Questi gli trasmetterà i segreti dell’Alta Scuola, disciplina che
impegna cavalli e cavalieri nella difficile arte del Dressage, una
sorta di balletto cavalcato, elegante e fluido a vedersi, ma che
richiede concentrazione e precisione estrema in ogni
passaggio. Flavio debutta così a 14 anni, a Tortona, in sella ad
un cavallo. Nel frattempo scopre un’altra passione: gli elefanti. “I
cavalli, - usa dire Flavio - “ imparano lentamente. Bisogna
insegnare loro un passaggio alla volta e ci vogliono due anni perché
siano in grado di eseguire un esercizio. Un elefante, invece,
ricorda tutto più in fretta. Però non ti permette di sbagliare due
volte; se l’addestratore ripete lo stesso errore, l’animale si
rifiuterà di ripetere l’esercizio. Mi domando a volte chi è dei due
che insegna, e chi impara”. Quindi non un domatore come nella
tradizione, ma un addestratore di animali: elefanti, cavalli,
pantere, tigri, rinoceronti. Ed è proprio un esercizio con gli
elefanti a metterlo in luce agli occhi del Principe Ranieri III di
Monaco, che invita la famiglia Togni ad esibirsi nel suo Principato
da favola durante il Festival International du Cirque del 1976. Per
la cronaca, di quell’edizione vincerà il Clown D’Argento. Il
palmares di Flavio Togni però comprende numerosi altri
riconoscimenti: nel 1983 vince il Festival del Circo di Parigi,
sempre nell’83 conquista nuovamente il Clown d’argento al festival
di Monte Carlo con il numero misto di elefanti e cavalli; nell’84 si
aggiudica la vittoria al festival del Circo di Vienna, nell’87 avrà
la Briglia d’oro alla Fiera Cavalli di Verona, nell’88 è vincitore
del Festival del circo d Katowicze, infine nel 1992 vince la Pista
di Platino al Gran Premio Internazionale del Circo a Milano. E
ancora a febbraio del 1998 vince il suo terzo clown d’Argento al 22
Festival International Du Cirque a Monte Carlo, incantando la platea
con due numeri sensazionali (il primo composto da 16 cavalli arabi
il secondo con 8 elefanti indiani) confermandosi l’unico artista al
mondo a detenere tre statuette del prestigioso riconoscimento.
Sempre nel 1998 vince il primo premio alla Fiera Cavalli di Verona.

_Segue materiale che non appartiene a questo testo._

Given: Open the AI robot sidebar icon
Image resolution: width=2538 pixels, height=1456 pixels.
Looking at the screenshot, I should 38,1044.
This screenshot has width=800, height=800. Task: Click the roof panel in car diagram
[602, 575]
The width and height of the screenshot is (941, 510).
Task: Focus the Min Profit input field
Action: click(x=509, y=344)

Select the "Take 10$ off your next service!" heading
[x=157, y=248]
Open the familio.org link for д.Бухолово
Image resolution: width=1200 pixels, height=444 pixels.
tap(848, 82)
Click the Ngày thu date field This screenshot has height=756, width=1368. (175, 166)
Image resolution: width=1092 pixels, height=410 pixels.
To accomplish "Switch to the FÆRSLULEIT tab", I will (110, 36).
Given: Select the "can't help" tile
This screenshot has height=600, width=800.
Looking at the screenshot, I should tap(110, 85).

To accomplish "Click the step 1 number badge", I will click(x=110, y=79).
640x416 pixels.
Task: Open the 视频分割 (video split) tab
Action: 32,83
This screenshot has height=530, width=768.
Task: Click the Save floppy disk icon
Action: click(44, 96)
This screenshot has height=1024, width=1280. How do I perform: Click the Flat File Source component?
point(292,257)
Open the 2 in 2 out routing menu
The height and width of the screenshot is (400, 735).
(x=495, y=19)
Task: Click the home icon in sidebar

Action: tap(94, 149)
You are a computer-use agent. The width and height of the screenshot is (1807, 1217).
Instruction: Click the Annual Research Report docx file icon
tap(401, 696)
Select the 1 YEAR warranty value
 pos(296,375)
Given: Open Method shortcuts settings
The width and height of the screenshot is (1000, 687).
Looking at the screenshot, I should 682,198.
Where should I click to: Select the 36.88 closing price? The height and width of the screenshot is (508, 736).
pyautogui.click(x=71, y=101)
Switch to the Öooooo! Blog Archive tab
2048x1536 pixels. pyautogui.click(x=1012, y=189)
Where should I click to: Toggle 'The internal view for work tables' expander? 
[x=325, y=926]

Il segreto di questo successo è forse nascosto nelle parole di
Flavio stesso, che dell’addestramento degli animali ha fatto una
filosofia di vita. “qualcuno pensa che bisogna “rompere” il
carattere di un animale per domarlo diventarne il padrone e
sottometterlo. Non è assolutamente vero; deve essere la fiducia e
non la paura a spingere un animale ad eseguire un esercizio.
L’addestramento degli animali è dedizione totale. Senza stima e
rispetto reciproco con c’è addestramento.” Flavio Togni racconta
le sue esperienze con tono pacato, lo stesso che usa con i suoi
animali. “Anni fa, ad esempio, c’è stato un black aut durante uno
spettacolo; la gente è stata presa dal panico, ha cominciato a
muoversi, urlare. Io ero in pista con gli elefanti, non potevo
vederli ma li sentivo nervosi; avevo paura che potesse succedere
qualcosa di grave, così ho cominciato a chiamarli per nome, ad un ad
uno. Quando é tornata la luce erano tutti disposti in cerchio
attorno a me. Cercavano la mia protezione”. Con gli elefanti usa
un linguaggio tutto suo, misto - fatto di parole inglesi, francesi e
indiane - e un tono decisamente energico: forse nonostante la
dimensione delle orecchie ci sentono poco...“La cosa più
difficile del numero con i cavalli e gli elefanti è proprio
dosare il tono: i cavalli sono nervosi, bisogna avere un tono fermo
ma pacato e bisogna dirigerli con l’asta, indicare la posizione. Gli
elefanti invece vanno guidati solo con la voce, ma è necessario
avere un tono più deciso”. “L’idea di far lavorare insieme
cavalli così diversi - negli Stati Uniti Flavio presentava anche un
numero con un rinoceronte e una pantera e oggi in pista quello con
un cavallo e una tigre - mi è venuta guardando un documentario dove
zebre, giraffe e leoni si abbeveravano insieme sulla sponda di un
lago. Così ho preso un grande cesto di mele , carote e banane l’ho
piazzato in mezzo alla pista e ho portato cavalli ed elefanti.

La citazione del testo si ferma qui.